Rätselhaft blieb trotzdem die Naturgeschichte dieses eigentümlichen Tieres. Bis zum heutigen Tage hat noch kein Europäer den Takin lebend gesehen und die Meinungen der Zoologen über seine verwandtschaftlichen Beziehungen gehen weit auseinander. Neuerdings bot sich durch die Liebenswürdigkeit meines Pariser Kollegen de Pousargues für das Berliner Museum die längst erwünschte Gelegenheit, ein Exemplar aus einer Sammlung tibetanischer Säugetiere zu erwerben, und heute bildet der Takin eine der größten Zierden des Museums für Naturkunde zu Berlin. Meine Frau hat ein treffendes Bild von dem sonderbaren Stück gezeichnet, welches den Lesern der „Gartenlaube“ untenstehend dargeboten wird. Nach meinen Untersuchungen ist der Takin am nächsten verwandt mit dem Schafochsen, Ovibos moschatus, der heute nur noch in den unzugänglichen Teilen des Nordpolargebietes zu finden ist.

Der Gnu-Ochse oder Takin.
Nach dem Exemplar des Berliner Museums für Naturkunde gezeichnet von
Anna Matschie-Held.

Er ist ein Tier von der Größe einer kleinen Kuh, dessen langgestreckter, mäßig gerundeter Leib auf kurzen, im oberen Teile lang behaarten und dadurch sehr plump erscheinenden Beinen ruht; der untere Teil des Laufes ist auffallend kurz, kürzer als bei irgend einem bekannten Wiederkäuer. Die Hufe sind ziemlich groß und die Afterklauen sehr breit. Der ganze Bau der Beine weist darauf hin, daß das Tier trotz seiner Plumpheit ein gewandter Kletterer ist. Der Kopf trägt durch seine Ramsnase durchaus den Charakter des Streifengnu, nur ist die Muffel einfacher geformt und ganz behaart, wie beim Schafochsen. Auch das Gehörn erinnert an das Gnu. Sehr eigentümlich sind die kleinen dicht behaarten Ohren, welche unter allen Huftieren nur beim Schafochsen in ähnlicher Form auftreten. Die ziemlich lange, äußerst grobe und zottige Behaarung des Körpers ist von einer ganz eigentümlichen, an keinem anderen Huftier nachgewiesenen Färbung und schwer zu beschreiben; ein Gemisch vom Hellgelb bis zum tiefen Braun, hier und da goldig oder oliven überflogen. Der Kopf zum Teil, die Unterseite, der Hinterrücken und der untere Teil der Läufe sind tiefbraun.
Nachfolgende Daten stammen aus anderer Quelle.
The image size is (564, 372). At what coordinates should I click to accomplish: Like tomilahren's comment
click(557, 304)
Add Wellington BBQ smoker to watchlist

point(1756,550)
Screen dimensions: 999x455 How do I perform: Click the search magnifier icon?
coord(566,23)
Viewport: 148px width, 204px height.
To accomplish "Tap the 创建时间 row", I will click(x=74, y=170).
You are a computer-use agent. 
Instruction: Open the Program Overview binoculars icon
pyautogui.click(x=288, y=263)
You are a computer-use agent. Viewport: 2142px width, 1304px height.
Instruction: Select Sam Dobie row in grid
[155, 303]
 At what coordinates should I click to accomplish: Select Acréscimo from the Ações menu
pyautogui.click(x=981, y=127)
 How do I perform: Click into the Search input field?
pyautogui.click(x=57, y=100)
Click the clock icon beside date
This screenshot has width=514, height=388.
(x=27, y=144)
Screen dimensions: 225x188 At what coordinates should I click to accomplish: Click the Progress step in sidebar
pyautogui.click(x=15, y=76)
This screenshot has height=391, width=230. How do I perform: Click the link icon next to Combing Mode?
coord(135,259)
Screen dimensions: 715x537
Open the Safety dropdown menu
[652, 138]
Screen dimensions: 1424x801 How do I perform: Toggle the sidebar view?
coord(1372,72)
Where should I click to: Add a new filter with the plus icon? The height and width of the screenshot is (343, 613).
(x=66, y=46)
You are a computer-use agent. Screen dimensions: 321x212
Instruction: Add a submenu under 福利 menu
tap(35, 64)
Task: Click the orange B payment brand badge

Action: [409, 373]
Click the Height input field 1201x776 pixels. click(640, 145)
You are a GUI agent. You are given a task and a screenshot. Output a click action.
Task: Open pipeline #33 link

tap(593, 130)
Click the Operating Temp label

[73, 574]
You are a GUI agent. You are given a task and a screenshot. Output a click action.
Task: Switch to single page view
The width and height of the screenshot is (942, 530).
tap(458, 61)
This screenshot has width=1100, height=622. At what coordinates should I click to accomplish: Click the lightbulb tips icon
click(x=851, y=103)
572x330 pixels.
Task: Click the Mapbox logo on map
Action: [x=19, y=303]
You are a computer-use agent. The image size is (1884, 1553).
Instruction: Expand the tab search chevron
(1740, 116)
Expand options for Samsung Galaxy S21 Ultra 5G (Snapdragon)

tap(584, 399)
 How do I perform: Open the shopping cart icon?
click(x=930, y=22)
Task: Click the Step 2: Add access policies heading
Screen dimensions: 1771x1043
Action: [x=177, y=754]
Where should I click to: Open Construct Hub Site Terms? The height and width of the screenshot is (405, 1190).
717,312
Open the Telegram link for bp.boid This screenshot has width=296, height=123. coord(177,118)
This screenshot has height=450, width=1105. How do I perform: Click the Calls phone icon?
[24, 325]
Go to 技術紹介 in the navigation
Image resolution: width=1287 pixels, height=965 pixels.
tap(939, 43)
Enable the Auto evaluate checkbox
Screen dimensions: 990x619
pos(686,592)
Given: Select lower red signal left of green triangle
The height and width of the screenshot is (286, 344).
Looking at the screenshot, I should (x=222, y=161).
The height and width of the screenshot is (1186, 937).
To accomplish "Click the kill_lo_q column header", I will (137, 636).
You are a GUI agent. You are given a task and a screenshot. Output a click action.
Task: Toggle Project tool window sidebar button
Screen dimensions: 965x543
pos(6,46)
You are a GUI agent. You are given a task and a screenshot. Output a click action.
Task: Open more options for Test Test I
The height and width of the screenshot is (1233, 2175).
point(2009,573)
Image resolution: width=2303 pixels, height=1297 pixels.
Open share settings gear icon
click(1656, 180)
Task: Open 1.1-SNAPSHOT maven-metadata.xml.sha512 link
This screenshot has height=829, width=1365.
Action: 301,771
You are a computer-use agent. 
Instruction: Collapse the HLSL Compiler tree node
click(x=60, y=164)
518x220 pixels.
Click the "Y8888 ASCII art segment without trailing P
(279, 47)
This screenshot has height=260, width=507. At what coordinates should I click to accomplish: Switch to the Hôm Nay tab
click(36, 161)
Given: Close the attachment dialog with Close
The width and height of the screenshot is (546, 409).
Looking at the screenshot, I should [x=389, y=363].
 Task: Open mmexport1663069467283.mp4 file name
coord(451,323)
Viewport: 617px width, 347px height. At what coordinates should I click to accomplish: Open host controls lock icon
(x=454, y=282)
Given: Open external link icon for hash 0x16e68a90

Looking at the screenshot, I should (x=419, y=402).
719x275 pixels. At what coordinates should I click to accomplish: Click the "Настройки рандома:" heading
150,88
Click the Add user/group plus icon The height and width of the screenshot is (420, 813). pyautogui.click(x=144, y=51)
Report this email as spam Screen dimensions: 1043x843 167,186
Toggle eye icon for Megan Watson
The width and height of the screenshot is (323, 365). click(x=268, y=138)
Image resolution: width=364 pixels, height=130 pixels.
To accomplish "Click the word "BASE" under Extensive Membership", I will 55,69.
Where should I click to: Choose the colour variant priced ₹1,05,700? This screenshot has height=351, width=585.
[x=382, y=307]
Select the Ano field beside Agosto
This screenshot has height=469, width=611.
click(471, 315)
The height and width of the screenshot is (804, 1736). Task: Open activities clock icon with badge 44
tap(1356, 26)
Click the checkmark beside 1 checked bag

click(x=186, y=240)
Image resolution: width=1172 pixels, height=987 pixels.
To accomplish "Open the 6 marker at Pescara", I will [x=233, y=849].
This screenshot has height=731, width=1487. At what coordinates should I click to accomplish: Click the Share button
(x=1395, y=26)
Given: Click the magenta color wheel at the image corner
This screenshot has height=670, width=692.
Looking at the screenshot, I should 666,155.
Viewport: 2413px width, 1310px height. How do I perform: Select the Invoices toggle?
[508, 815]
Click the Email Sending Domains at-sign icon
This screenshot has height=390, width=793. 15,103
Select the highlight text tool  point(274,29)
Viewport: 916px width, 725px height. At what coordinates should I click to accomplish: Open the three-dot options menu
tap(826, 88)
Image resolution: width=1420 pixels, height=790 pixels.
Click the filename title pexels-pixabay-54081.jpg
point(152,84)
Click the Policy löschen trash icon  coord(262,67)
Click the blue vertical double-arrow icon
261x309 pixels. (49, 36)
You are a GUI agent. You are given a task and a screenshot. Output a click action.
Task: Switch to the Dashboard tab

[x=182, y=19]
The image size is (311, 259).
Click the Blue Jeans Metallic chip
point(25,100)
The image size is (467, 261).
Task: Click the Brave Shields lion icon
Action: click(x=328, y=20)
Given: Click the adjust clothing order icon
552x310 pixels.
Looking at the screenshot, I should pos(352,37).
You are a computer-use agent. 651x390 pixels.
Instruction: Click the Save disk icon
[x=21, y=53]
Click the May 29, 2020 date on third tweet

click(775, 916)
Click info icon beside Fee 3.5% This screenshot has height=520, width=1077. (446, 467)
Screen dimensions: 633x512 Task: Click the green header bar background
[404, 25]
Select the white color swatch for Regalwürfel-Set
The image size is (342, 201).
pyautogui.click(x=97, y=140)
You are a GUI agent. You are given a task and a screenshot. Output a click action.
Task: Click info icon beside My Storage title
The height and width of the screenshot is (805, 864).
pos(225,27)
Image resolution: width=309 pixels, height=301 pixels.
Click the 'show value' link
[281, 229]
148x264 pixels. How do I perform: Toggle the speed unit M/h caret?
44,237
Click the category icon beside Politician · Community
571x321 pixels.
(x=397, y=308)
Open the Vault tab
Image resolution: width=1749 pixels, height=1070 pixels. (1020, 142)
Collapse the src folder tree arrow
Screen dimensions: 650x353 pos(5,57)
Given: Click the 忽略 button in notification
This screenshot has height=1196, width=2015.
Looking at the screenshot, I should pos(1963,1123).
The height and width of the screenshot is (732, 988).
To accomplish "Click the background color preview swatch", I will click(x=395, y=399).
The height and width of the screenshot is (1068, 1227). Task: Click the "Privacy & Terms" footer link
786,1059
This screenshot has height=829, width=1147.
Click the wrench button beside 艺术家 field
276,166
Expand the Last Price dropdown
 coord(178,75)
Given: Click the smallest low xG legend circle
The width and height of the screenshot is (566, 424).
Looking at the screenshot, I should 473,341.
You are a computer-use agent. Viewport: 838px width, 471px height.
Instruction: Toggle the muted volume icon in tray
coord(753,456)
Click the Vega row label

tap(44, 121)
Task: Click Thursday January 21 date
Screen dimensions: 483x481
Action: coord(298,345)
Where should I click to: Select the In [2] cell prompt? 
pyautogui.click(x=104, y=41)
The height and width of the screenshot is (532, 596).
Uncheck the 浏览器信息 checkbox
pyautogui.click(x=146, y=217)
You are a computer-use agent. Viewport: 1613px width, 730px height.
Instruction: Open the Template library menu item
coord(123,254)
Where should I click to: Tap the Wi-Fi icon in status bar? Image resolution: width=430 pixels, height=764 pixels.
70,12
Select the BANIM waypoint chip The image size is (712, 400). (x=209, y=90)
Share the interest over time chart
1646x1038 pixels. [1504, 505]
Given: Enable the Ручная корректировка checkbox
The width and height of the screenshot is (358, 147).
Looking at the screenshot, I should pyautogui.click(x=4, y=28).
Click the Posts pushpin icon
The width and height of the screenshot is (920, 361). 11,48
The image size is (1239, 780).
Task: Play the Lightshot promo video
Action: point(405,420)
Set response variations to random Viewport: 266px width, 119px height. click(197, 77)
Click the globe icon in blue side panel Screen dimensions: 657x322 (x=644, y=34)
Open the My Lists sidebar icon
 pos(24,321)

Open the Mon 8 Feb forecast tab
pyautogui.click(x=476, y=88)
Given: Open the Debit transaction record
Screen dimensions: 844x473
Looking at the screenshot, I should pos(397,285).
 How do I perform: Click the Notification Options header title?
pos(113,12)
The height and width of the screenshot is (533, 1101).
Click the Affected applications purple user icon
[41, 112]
Die Mischmi nennen das Tier Takin, bei den Mantsevölkern in Moupin zwischen Kukunor und dem Chamreich heißt es Ye-Mon. Die höchsten und unwirtlichsten Gebirgszüge des östlichen Himalaya sind die Heimat des Gnu-Ochsen. Nach den Erkundigungen von Hodgson und Père David soll er gewöhnlich paarweise oder in [164] kleineren Gesellschaften leben, im Hochsommer aber zuweilen in großen Scharen beobachtet werden. Im Winter steigt er aus dem Hochgebirge herab zu den mittleren Lagen, wo er schneefreie Stellen findet. Sein Ruf ist ein tiefes grunzendes Blöken, in der Erregung schnauft er laut durch die Nase. Er gilt als sehr gefährlich und soll, gereizt, den Menschen angreifen. Die über das Mischmiland nach Oberassam kommenden Felle sind dunkler als die von Moupin nach Paris gelangten Häute und deshalb glaubte A. Milne-Edwards, daß der osttibetanische Takin zu einer zweiten Art, Budorcas tibetana, gehört. Dieser geographischen Abart ist auch das Berliner Exemplar zuzurechnen. Matschie.